Tuesday 13 August 2013

Maori Identity: Tahu Kukutai - One fifth of Maori live overseas

A leading demographer says we need to rethink what it means to be Maori after finding that almost a fifth of all Maori in the world now live outside New Zealand.
Dr Tahu Kukutai, a Stanford-educated research fellow at Waikato University, told a Population Association conference in Auckland yesterday that 151,000 of the 815,000 Maori people in the world now live overseas - 140,000 of them in Australia.
She has used census data from Australia, Britain, the United States and Canada to calculate the numbers of Maori in those countries at the beginning of the last decade, and has estimated population growth since then.
The figures are approximate because some countries do not record Maori ethnicity directly so she had to estimate them by matching birthplace data with ethnic categories such as "other race not Chinese".
But she found that there were now multi-generational Maori communities living away from New Zealand. A third of people with Maori ancestry in Australia were born there, and about 6000 are third-generation Australian Maori whose parents were also born there.
Yet, Dr Kukutai said, they had not lost their sense of being Maori, who were less likely than other New Zealanders in Australia, who were in turn less likely than all other immigrants, to have taken up Australian citizenship.
"It's something about the identity, that sense of longingness, because the notion of being Maori is so heavily rooted in being in Aotearoa. That perhaps gives the support for enduring Maori communities away from home," she said.
Although some Maori have gone overseas since the earliest days of European contact, she said the huge scale of the diaspora was a new phenomenon and required new thinking.
"Are there ways of being Maori away from home?" she asked. "How many generations can you sustain that?
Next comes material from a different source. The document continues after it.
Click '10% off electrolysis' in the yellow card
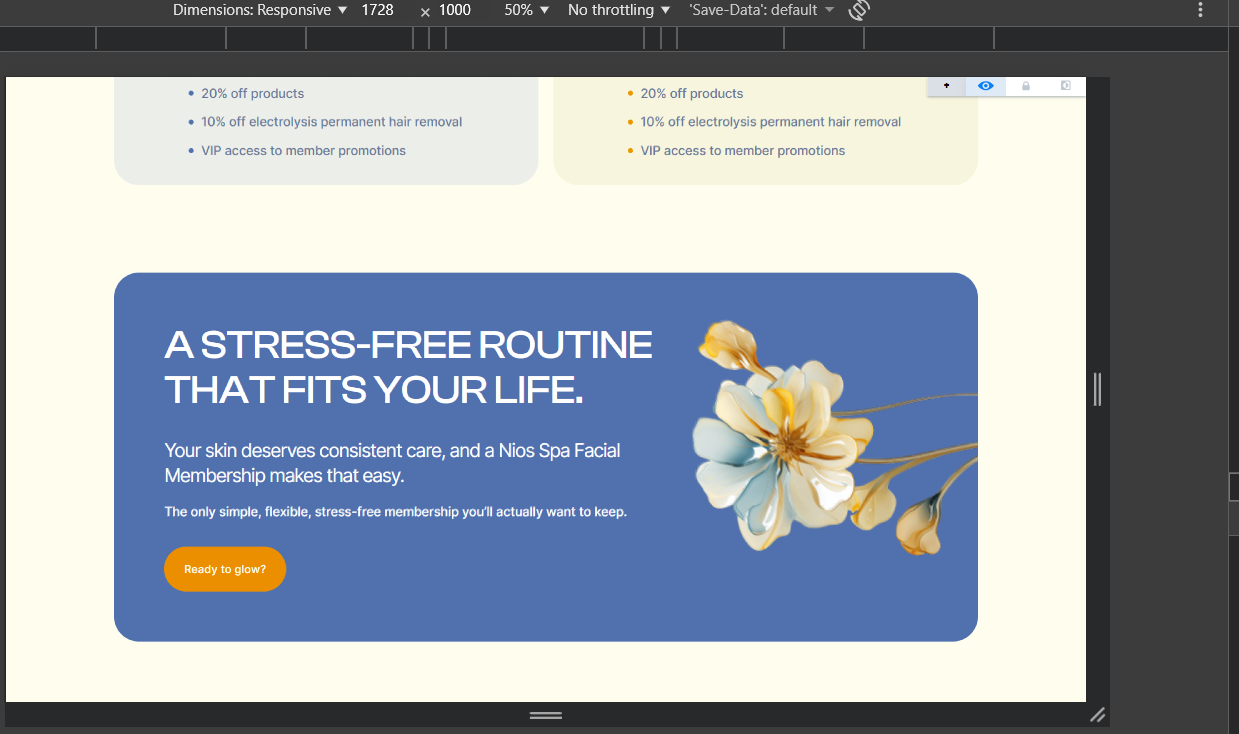The width and height of the screenshot is (1239, 734). [x=770, y=122]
What about land succession?"
She said iwi organisations were trying to maintain contact with members who still had land rights at home but were now scattered around the world.
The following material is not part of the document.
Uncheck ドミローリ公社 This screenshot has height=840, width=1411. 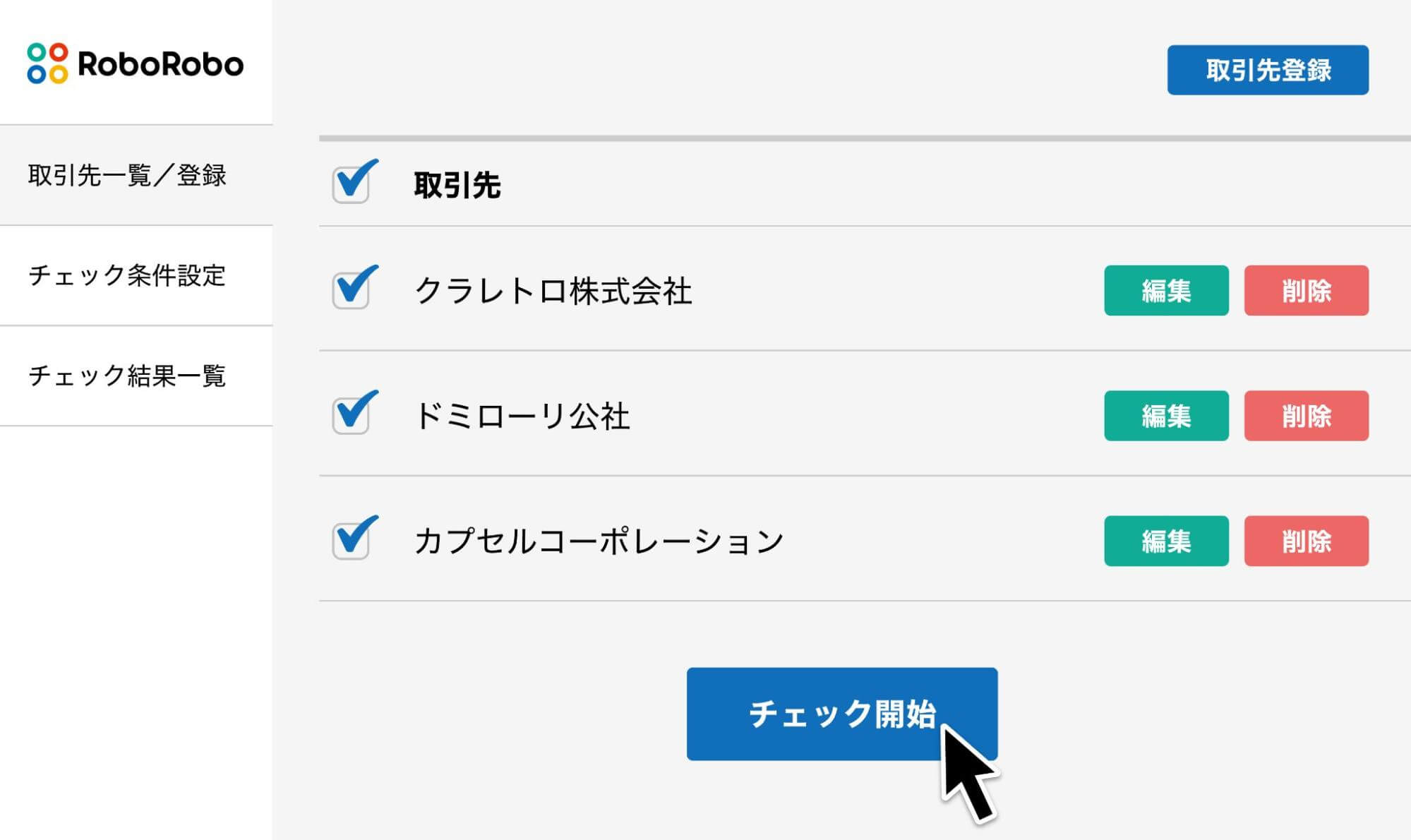(351, 415)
"They have set up taurahere [groups of Maori outside their ancestral lands]. My uncle is the chair of one in Perth," she said.
But organisations such as the Tuhono Trust, through which Maori people can register with their iwi, struggle with people who do not update their addresses when they move.
"You get whole families that come back for the koroneihana [annual ceremonies honouring the Maori King], but we can't always rely on that," Dr Kukutai said.
"Are we going to have podcasts, or password-protected whakapapa websites? Because it's scary to walk up to someone you don't know, and perhaps your mother or father didn't know."
She said Maori were now roughly as likely as other people born in New Zealand to be living overseas. Maori made up 15 per cent of all New Zealanders in Australia, comparable with their share of the home population.
But Maori in Australia were much younger, and more likely to be in less skilled manual jobs, than Maori who stayed in New Zealand.